There were no record votes taken in connection with ordering
H.R. 717 reported. A motion by Mr. Tauzin to order H.R. 717
reported to the House, as amended, was agreed to by unanimous
consent.
Committee Oversight Findings
Pursuant to clause 3(c)(1) of rule XIII of the Rules of the
House of Representatives, the Committee held a legislative
hearing and made findings that are reflected in this report.
Statement of General Performance Goals and Objectives
The goal of H.R. 717 is to allow the Director of the
National Institutes of Health to expand programs with respect
to activities concerning Duchenne, and create Centers of
Excellence for Duchenne to conduct basic and clinical research
into Duchenne and other muscular dystrophies.
New Budget Authority, Entitlement Authority, and Tax Expenditures
In compliance with clause 3(c)(2) of rule XIII of the Rules
of the House of Representatives, the Committee finds that H.R.
717, the Muscular Dystrophy Childhood Assistance, Research and
Education Amendments of 2001, would result in no new or
increased budget authority, entitlement authority, or tax
expenditures or revenues.
Committee Cost Estimate
The Committee adopts as its own the cost estimate prepared
by the Director of the Congressional Budget Office pursuant to
section 402 of the Congressional Budget Act of 1974.
Congressional Budget Office Estimate
Pursuant to clause 3(c)(3) of rule XIII of the Rules of the
House of Representatives, the following is the cost estimate
provided by the Congressional Budget Office pursuant to section
402 of the Congressional Budget Act of 1974:
U.S. Congress,
Congressional Budget Office,
Washington, DC, August 10, 2001.
Hon. W.J. ``Billy'' Tauzin,
Chairman, Committee on Energy and Commerce,
House of Representatives, Washington, DC.
Dear Mr. Chairman: The Congressional Budget Office has
prepared the enclosed estimate of H.R. 717, the MD-CARE Act, as
ordered reported by the Committee on Energy and Commerce on
July 18, 2001.
If you wish further details on this estimate, we will be
pleased to provide them. The CBO staff contact is Christopher
J. Topoleski.
Sincerely,
Robert A. Sunshine
(For Dan L. Crippen, Director).
Enclosure.
H.R. 717--Muscular Dystrophy Community Assistance, Research and
Education Amendments of 2001 (MD-CARE Act)
Summary: H.R. 717 would require the National Institutes of
Health (NIH) and the Centers for Disease Control and Prevention
(CDC) to provide grants and expand research on the health needs
of individuals with muscular dystrophy. Assuming the
appropriation of the necessary amounts, CBO estimates that
implementing H.R. 717 would cost $4 million in 2002 and $56
million over the 2002-2006 period. The legislation would not
affect direct spending or receipts; therefore, pay-as-you-go
procedures would not apply.
H.R. 717 contains no intergovernmental or private-sector
mandates as defined in the Unfunded Mandates Reform Act (UMRA).

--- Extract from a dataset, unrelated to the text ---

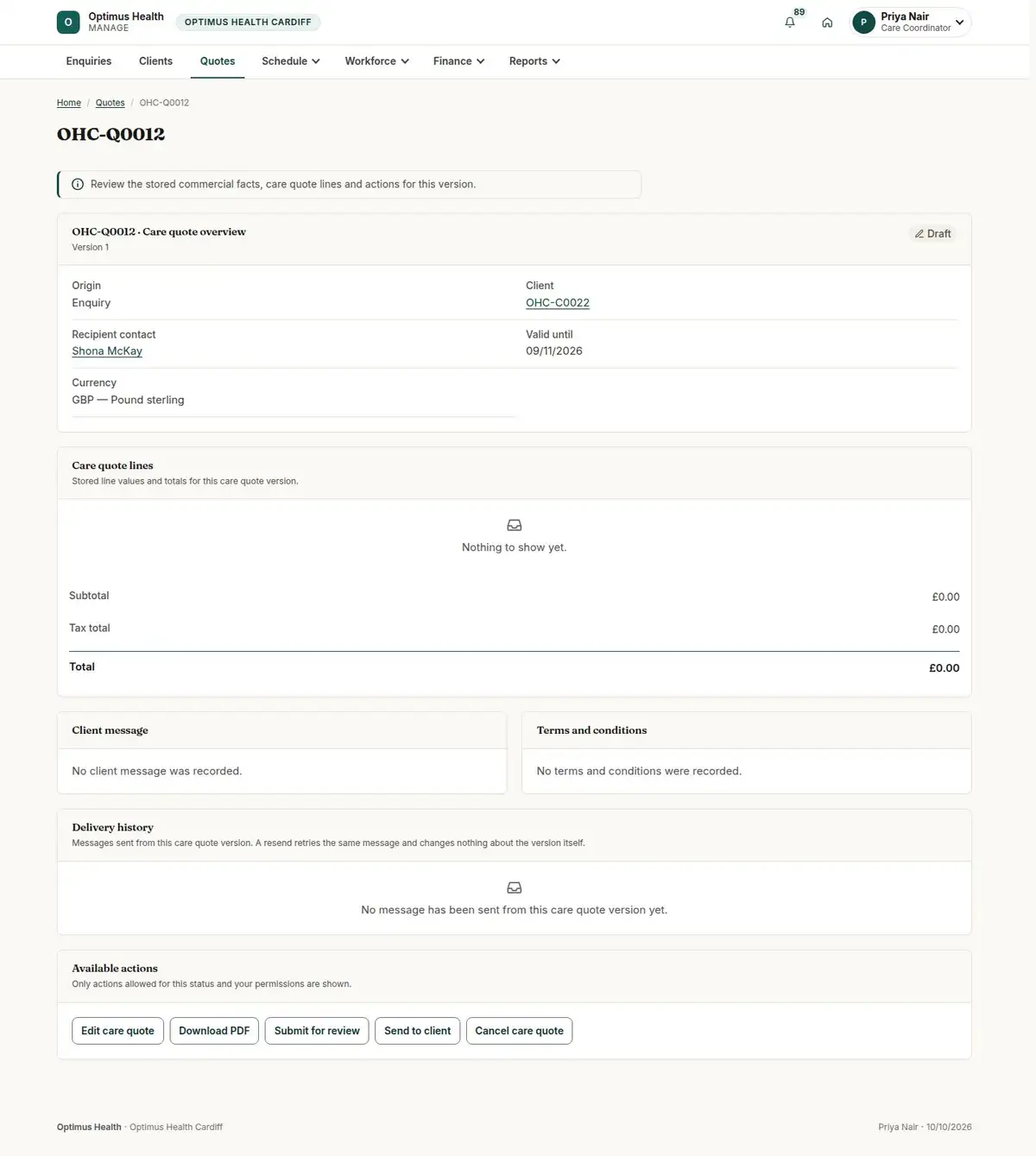Image resolution: width=1036 pixels, height=1156 pixels.
Task: Open client link OHC-C0022
Action: pos(558,303)
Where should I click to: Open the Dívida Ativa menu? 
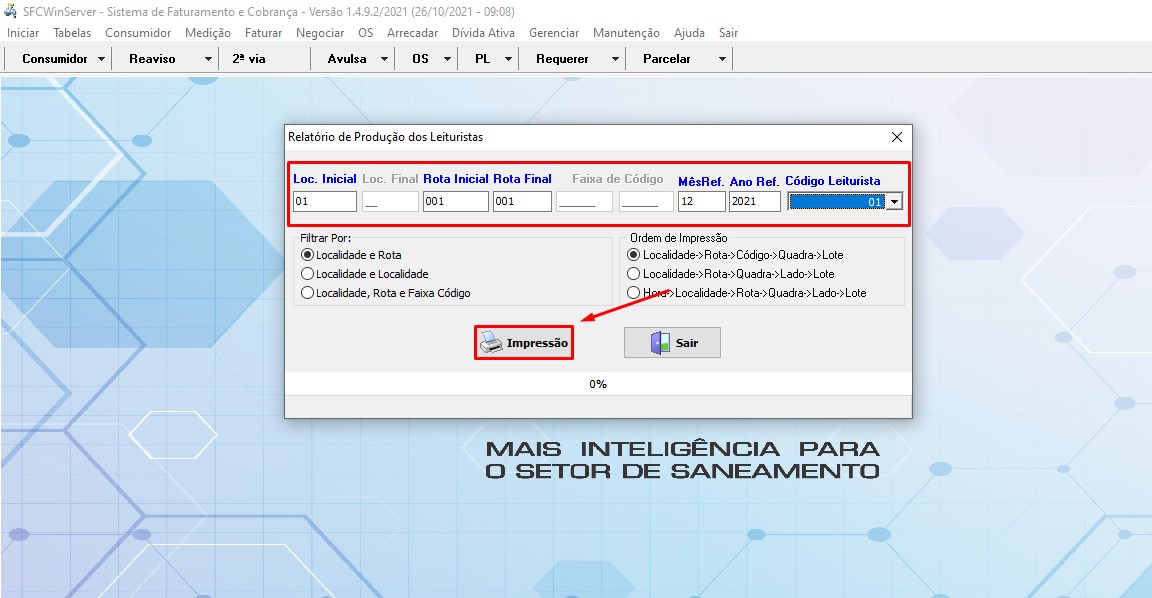[x=483, y=33]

State, local, and tribal governments would be eligible for
grants authorized by the bill for research activities
associated with muscular dystrophy.
Estimated Cost to the Federal Government: The estimated
budgetary impact of H.R. 717 is shown in the following table.
The costs of this legislation fall within budget function 550
(health).
----------------------------------------------------------------------------------------------------------------
By fiscal year, in millions of dollars--
-----------------------------------------------
2001 2002 2003 2004 2005 2006
----------------------------------------------------------------------------------------------------------------
SPENDING SUBJECT TO APPROPRIATION
Spending Under Current Law:
Estimated Authorization Level \1\........................... 6504 6664 6809 6959 7107 7265
Estimated Outlays........................................... 5326 6063 6474 6773 6992 7100
Proposed Changes:
Estimated Authorization Level............................... 0 11 14 15 15 15
Estimated Outlays........................................... 0 4 10 13 14 15
Spending Under H.R. 717:
Estimated Authorization Level............................... 6504 6675 6823 6974 7122 7280
Estimated Outlays........................................... 5326 6067 6484 6786 7006 7115
----------------------------------------------------------------------------------------------------------------
\1\ The 2001 level is the amount appropriated for that year for the agencies that would be affected by H.R. 717.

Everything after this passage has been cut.